Work to complete:
Retype, without pictures, the line holding "The width and" and each line below it through the final line.

[Stored records]

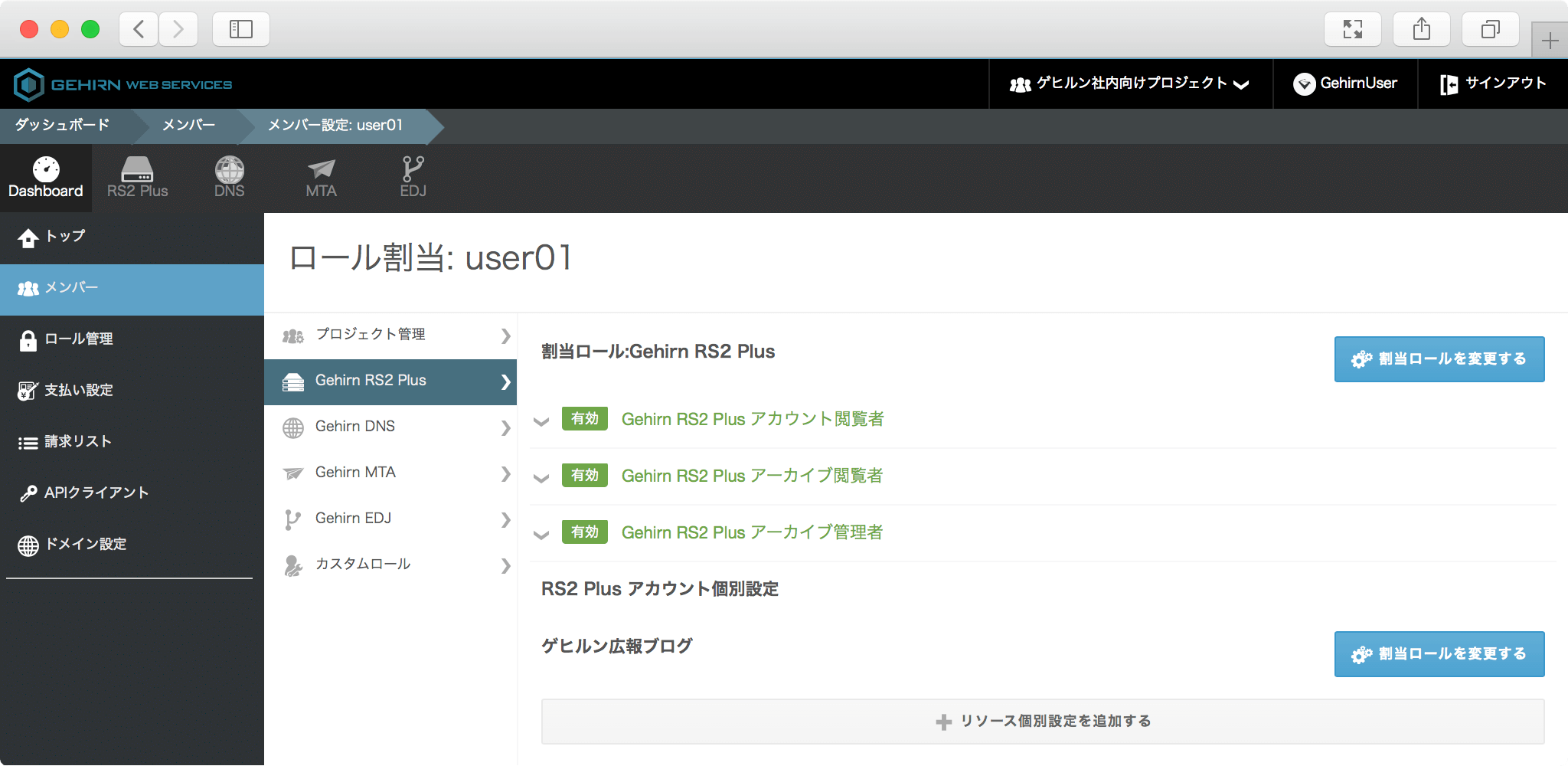Select ロール管理 in the left sidebar
Image resolution: width=1568 pixels, height=766 pixels.
click(78, 339)
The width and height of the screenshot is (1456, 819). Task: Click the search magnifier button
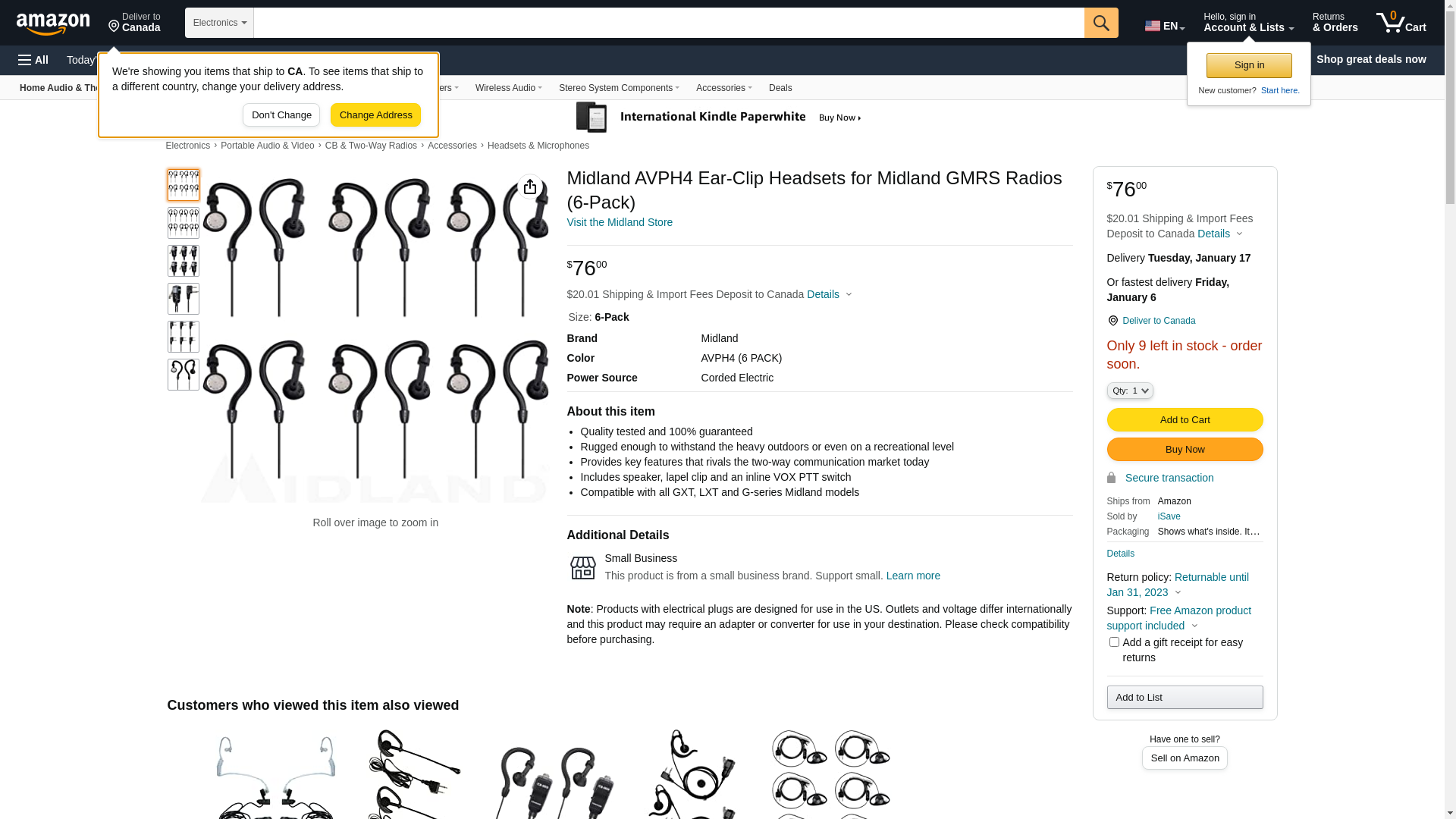coord(1101,23)
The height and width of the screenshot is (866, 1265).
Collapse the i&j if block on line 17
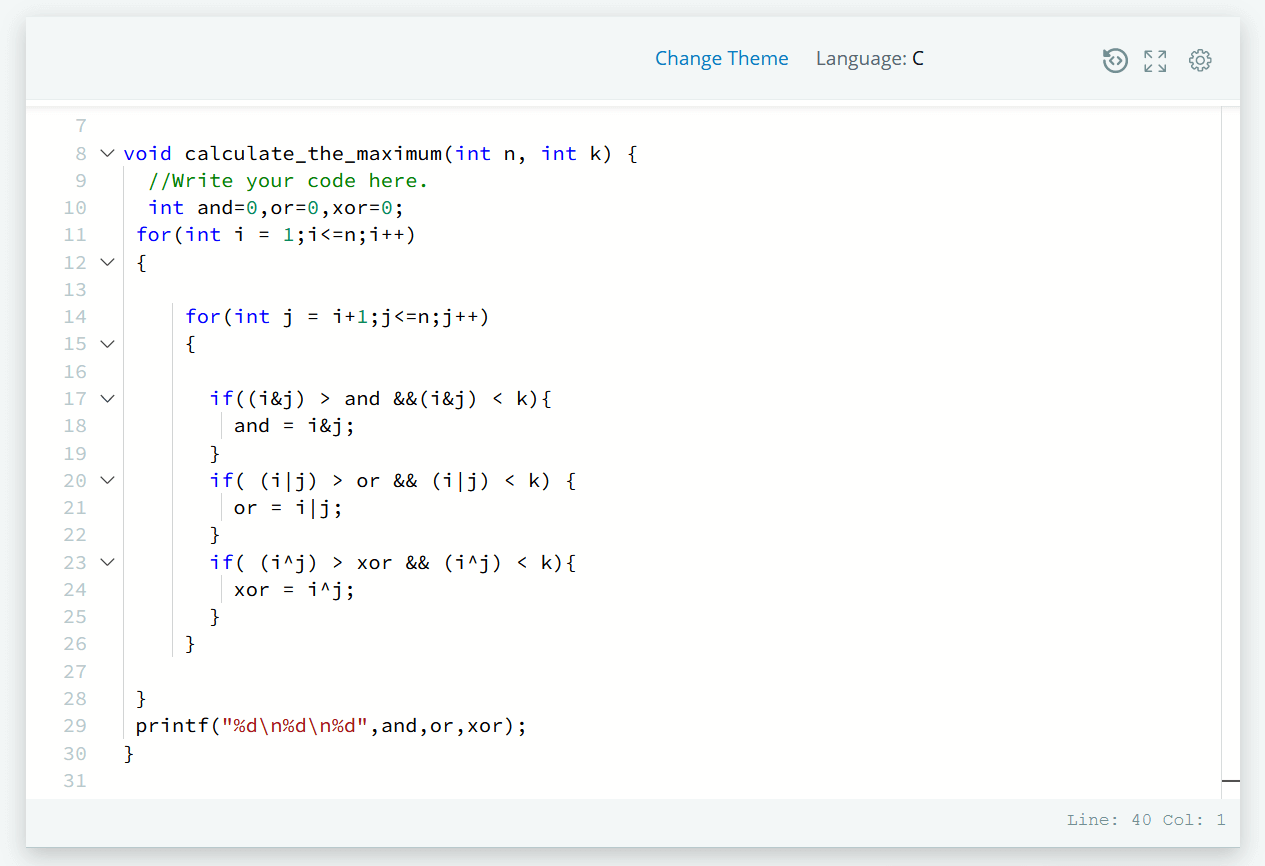107,398
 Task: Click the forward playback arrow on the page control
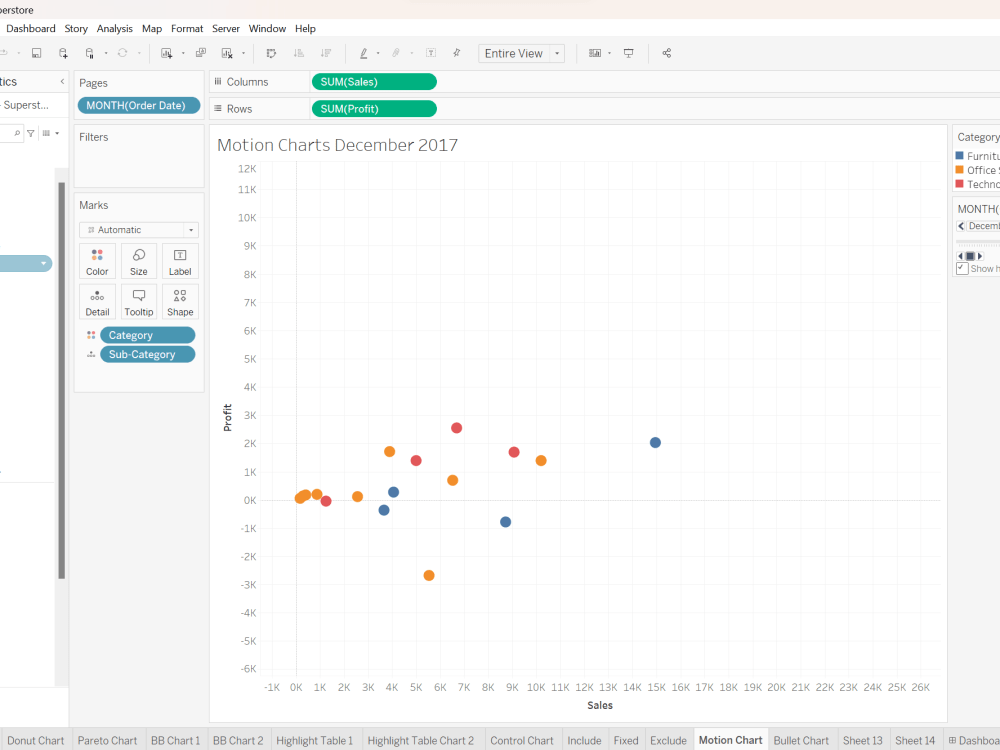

Finished exercise:
The width and height of the screenshot is (1456, 819). Task: Click the search magnifier button
coord(1101,23)
The height and width of the screenshot is (866, 1265).
Collapse the i&j if block on line 17
107,398
 Task: Click the forward playback arrow on the page control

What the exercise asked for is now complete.